Я закидываю голову и рассматриваю самолетики, свисающие с потолка:
— Ты сам их сделал?
— Да, собираю модели с детства и вот до сих пор. Наверное, это немного глупо. Взрослый человек с целой комнатой игрушечных самолетиков.
— Мне они нравятся. — Я тянусь к темно-зеленому истребителю времен Второй мировой, но останавливаюсь на полдороге. — Можно его потрогать?
— Конечно.
Я беру самолет в руки. На его носу нарисованы акульи зубы и глаза. Обычно самолеты так раскрашивают для устрашения, но этот улыбается. Я провожу по линии рта. Затем переворачиваю, изучая склейку. Вдруг что-то щелкает, и крыло падает мне в ладонь. Я замираю.
Стэнли вздрагивает.
— Упс! — произносит он, словно это он сломал.

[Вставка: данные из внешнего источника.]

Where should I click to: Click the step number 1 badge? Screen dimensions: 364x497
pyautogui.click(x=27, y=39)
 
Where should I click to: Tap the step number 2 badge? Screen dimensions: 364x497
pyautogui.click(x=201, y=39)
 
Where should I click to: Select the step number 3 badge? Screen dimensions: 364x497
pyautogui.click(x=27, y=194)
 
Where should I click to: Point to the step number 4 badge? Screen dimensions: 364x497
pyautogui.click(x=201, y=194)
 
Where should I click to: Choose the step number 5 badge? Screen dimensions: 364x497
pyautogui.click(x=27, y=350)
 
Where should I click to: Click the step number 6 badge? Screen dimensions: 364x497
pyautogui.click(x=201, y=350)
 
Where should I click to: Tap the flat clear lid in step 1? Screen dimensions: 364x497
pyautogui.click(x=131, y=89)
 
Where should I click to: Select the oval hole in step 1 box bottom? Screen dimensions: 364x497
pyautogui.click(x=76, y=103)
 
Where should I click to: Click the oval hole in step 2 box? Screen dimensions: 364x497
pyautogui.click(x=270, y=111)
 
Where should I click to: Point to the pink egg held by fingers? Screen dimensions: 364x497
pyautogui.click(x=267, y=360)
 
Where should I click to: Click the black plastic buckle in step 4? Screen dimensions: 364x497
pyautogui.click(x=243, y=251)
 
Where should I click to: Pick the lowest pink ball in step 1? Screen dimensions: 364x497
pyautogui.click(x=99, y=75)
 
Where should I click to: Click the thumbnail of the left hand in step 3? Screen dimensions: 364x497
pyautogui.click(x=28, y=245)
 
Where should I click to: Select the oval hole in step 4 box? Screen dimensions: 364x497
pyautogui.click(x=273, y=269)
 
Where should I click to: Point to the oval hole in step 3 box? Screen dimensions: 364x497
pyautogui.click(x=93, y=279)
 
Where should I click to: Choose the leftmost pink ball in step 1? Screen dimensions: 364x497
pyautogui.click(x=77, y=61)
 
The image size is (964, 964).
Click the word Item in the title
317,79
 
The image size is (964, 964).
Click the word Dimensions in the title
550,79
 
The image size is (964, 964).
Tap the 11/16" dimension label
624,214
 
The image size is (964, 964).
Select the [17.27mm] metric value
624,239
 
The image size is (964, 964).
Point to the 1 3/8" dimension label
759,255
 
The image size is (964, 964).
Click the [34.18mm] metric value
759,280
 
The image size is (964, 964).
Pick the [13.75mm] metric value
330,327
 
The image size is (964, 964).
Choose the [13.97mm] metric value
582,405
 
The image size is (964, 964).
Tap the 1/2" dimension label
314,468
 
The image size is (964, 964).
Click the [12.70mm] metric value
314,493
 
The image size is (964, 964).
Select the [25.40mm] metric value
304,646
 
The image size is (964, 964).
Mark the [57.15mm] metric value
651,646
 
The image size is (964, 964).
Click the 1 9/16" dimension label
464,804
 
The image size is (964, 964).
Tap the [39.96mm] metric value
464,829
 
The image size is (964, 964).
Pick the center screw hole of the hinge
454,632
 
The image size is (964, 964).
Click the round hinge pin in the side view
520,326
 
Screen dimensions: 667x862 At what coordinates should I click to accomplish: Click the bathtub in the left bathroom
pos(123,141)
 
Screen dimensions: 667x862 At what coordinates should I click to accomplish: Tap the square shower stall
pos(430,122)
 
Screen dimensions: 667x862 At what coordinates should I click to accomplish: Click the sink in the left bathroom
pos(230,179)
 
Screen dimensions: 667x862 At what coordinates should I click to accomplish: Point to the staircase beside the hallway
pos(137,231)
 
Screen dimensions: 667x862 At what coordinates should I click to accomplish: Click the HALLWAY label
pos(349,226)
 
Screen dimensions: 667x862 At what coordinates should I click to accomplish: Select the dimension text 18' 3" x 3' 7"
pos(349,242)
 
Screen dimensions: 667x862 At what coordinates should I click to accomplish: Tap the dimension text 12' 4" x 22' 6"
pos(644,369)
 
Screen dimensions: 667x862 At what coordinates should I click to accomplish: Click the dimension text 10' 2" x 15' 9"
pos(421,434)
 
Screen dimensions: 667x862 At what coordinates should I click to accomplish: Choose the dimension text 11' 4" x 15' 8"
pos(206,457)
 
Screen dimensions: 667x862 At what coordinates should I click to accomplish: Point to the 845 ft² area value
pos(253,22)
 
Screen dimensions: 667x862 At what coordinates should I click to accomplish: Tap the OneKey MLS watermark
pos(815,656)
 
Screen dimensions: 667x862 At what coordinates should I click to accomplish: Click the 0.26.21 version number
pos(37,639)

Я уставилась на сломанное крыло:
— Я… я не знаю, как так вышло, я пыталась быть осторожной. Иногда мне сложно оценить, насколько сильно я давлю…
— Не переживай так, — он забирает самолет и крыло из моих онемевших рук и кладет две части на стол.
Я скрещиваю руки, упираясь ими в подмышки, чтобы больше ничего не поломать:
— Прости.
— Я приклею его обратно. Это же всего лишь игрушка, — он нежно касается самолета, словно это раненый ребенок. — Ничего страшного, — он улыбается, но в глаза мне не смотрит. — Пойду на кухню. Можешь посмотреть пока телевизор. Это недолго.
Я выхожу за ним из спальни.
В гостиной я напряженно сижу на диване, слушая клацанье столовых приборов и шипение масла, доносящиеся с кухни.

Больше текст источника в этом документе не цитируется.